Task: Return each line of the items that contains the string "height", treating uppercase and lowercase letters as different.

Provided data:
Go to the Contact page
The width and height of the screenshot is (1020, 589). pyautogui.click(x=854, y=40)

---

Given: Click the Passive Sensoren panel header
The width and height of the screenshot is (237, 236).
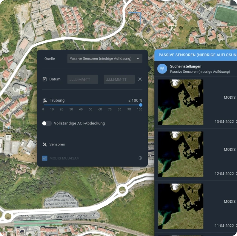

---

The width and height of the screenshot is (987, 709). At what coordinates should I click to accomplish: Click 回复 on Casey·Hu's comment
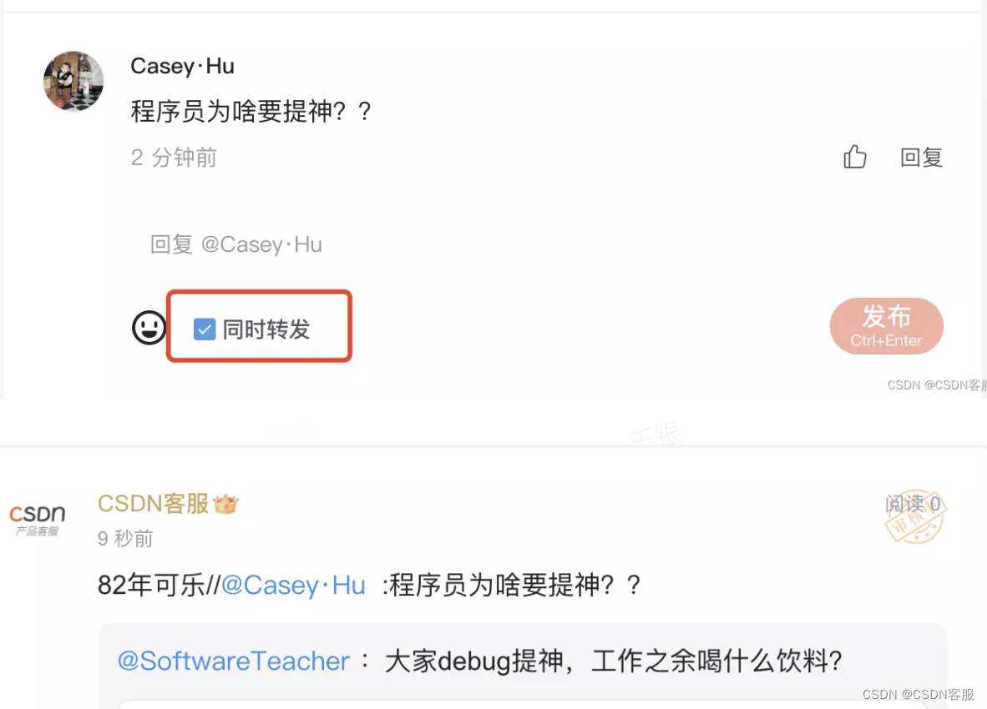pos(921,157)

Exercise solution:
The width and height of the screenshot is (1020, 589). pyautogui.click(x=854, y=40)
The width and height of the screenshot is (237, 236).
The width and height of the screenshot is (987, 709). At what coordinates should I click to accomplish: Click 回复 on Casey·Hu's comment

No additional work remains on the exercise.